The examinations office is in a state of organised chaos. A huge board covered in lists and diagrams plots the day’s sessions. Boxes of completed scripts are piled high ready to be sent off. Spare wall clocks litter one table. Heads of departments who drop in to offer help say the mammoth size of the task has been “a real eye-opener”.

Gareth Matthewson, the headteacher, said: “The A-level exam season started almost a month before it used to. As a result, AS has to be taught in two terms and it is just not enough. Teaching time for A2 has been longer so I do not know why they timetabled the AS exams before the A2 exams this year. It just does not make sense.”

The head said exam fees have shot up from pound;80,000 to pound;120,000. Administration costs have increased and parents are being paid to invigilate. The total bill comes to about pound;200,000.

Bunching exams in the same subject has also been a problem. It was a deliberate attempt by the Government’s exam watchdog to cut down on clashes and condense the exam burden. In reality, it is highly unpopular.

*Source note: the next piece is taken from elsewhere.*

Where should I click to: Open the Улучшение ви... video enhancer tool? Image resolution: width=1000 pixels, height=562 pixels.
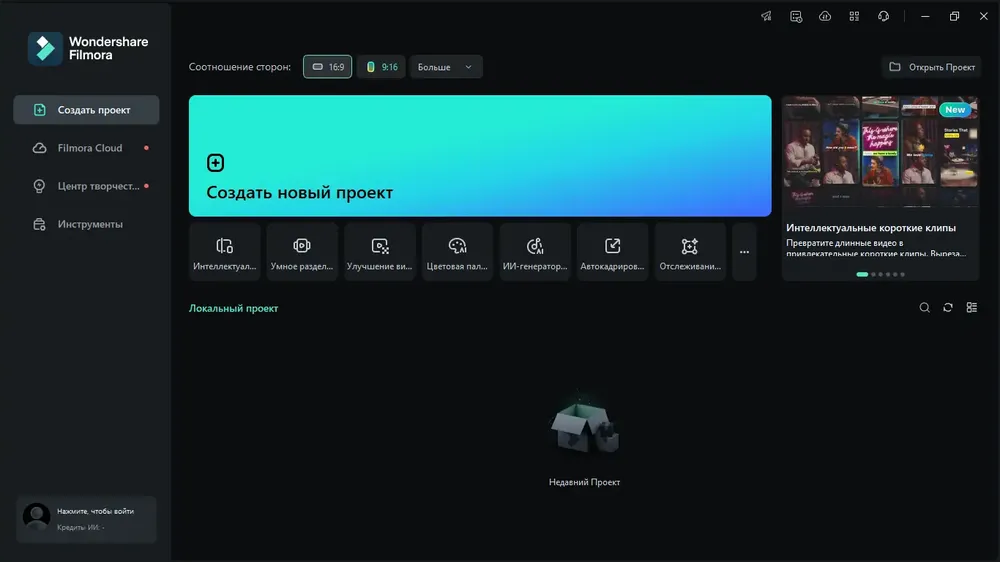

Lower-sixth students Sian Reynolds and Carly Johnson had three psychology modules in succession.

Sian said: “By the last one my concentration had gone. I know I would have done better if I’d been able to sit it the next morning when I was fresh.”

Seventeen-year-old Anna White sat four papers in one day - a total of six hours.

All the students agree that AS is nothing like GCSE. Daniel Xuereb, who starts A2 exams next week, said: “AS is supposed to be half way between GCSE and A-level but it is like being thrown straight into A-level.”

Daniel’s main problem is re-sits. He will sit five chemistry papers this summer - three of them re-sits.

At least the 18-year-old does not have to worry about maths. Along with more than a third of the candidates who sat AS maths last year, he failed. Examiners are investigating whether the papers were too difficult, but Daniel has dropped the subject.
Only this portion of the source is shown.